(446)ピンナップ・エイジェンシー
先日、資料庫へ入って探し物をしていて、古いスクラップ・ファイルを見つけた。
中に、1958年4月4日付の『ニューヨーク・タイムス』紙「マジソン街の話題]コラムとでも呼ぶべき記事が入っていた。
1958年といえば、51年前である。VWビートルのキャンペーンが始まったのはこの1年後である。
が、そのころ、もう、すでに、DDBには、〔ピンナップ・エイジェンシー ]という、とてつもない栄誉が冠されていたのである。
ぼくのDDBへの注目が、そのころから始まっていたことも証拠づけられた。
ああ、半世紀!
(1958.4.4 N.Y.タイムス 左:ドイル氏 右:バーンバック氏)
リサーチ,イエス。でも、アイデアも---。
-----よい趣味(テイスト)は売り上げに結びつく----
(『ニューヨーク・タイムス』紙 1958.4.4 「広告畑」コラム (1)抄訳)
この業界の最近の〔ピンナップ〕広告代理店は、DDBである。
競争の激しい広告業界で、他の代理店の仕事に対するお世辞や賞賛はまれなことである。
しかし、最近では、いろんな代理店を訪れると、クリエイティブ部門の人たちの個室に、DDBによって創られた広告作品が、参考例としてピンナップされていることが多くなった。
先週のインタヴューで、DDBの社長である46歳のウィリアム・バーンバック氏は、43丁目西20番地にある氏のオフィスで、ふだんの言葉で応じてくれた。
「私たちは、広告におけるよう趣味(テイスト)は、売り上げるに通じるということを証明したと考えてたいのです。
このことは、私たちの成功に大いに関係しています。
クリエイティブであることだけでは十分ではないのです」
このような仕事---オーバックスやブック・オブ・ナレッジ、リヴィ・パン、そしてフェアモント・フーヅは、この代理店の名声を高めた。
ジョーンの秘密がわかりましてよ。
彼女の話すのをお聞きになったら、あなただってきっと、この人ったら名士録に載るほどの人だなってお思いになってよ。でも、私、彼女の秘密をつかみましたことよ。
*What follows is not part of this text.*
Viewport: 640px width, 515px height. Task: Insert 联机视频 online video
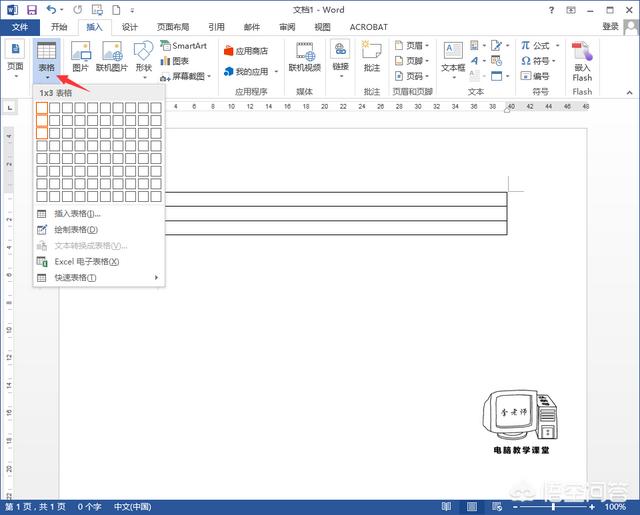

ご主人が銀行家だろう---ですって? とんでもございません。銀行口座すらありませんわ。それに彼女の住んでいるあの邸宅だって抵当に入っているのよ! 想像できて? それなのにあんなにたくさんの衣装! ええ、もちろん、彼女は着こなし上手ですわ。 でも、ほんとうのところ、ミンクのストールやパリ製のスーヅや、あんなにたくさんの衣装が、ご主人の収入で買えるとお思いになれる? そこなの、私の発見は---ジョーンを尾行しましたのよ、そしたら彼女、オーバックスから出てきましたわ!
このいちごを切り刻むなんて---
(chuukyuu注)へルムート・クローン氏がVWVビートルのシリーズのフォーマットを創るときの下敷きにしたという、バーンバックさんの伝説的作品。とうぜん、DDBのクリエイターたちの創作護符的存在でありつづけた。
と同時に、これらのアカウントをずっと継続させつづけた。
バーンバック氏の冷静さは、リサーチ関連の質問のときにちょっと神経質になったようにみえた。
「私たちは、私たちがぱっと吐く息にのって飛び回るという神話をでっちあげた多くの人たちがいます。
私としては。どこでそのようなこの話が始まったかは知らないが、本当ではありません」
と、反論した。
「実のところ、私たちはどんな代理店よりもリサーチのよい友であります。
そのわけは、私たちは仮定されないようなことをリサーチに求めるようなことをしないからです。
ある代理店のエグゼクティブが、一度リサーチがなされたならば、誰だって広告を書くことができると言ったのを聴いたことがあります。
これは全くのナンセンスというほかありません」
グレイ代理店時代からバーンバック氏とともに働いていたネッド・ドイル氏(取締役副社長)は、
「200人のうちの従業員のうち、14人がリサーチの仕事をしているのです。
私たちはファクトを求めています。
しかし、いちど、それらがかき集められると、私たちが強調するのは、どのようにすればそれらが劇的に演出されるかということなのです」
「たとえば、ELALイスラエル航空の広告を見てください。ELALのブリストル機が、他の航空会社の機に比較して、大西洋の横断を2時半切りつめ、それをヘッドラインで訴えたような直裁な表現を、ほかの代理店が引き出せるとはきるとはおもわないのです」
解答:破られた写真
DDBの解決は、一部を破った大西洋の写真で、ヘッドラインに言う。「12月23日を期して、大西洋は20%、縮みます」
12月23日を期して、大西洋が20%小さくなります。
業界中で、とりわけ目立ったと、大評判になったこのアイデアは、バーンバック氏が両親との昼食から帰る時に浮かんだものであった。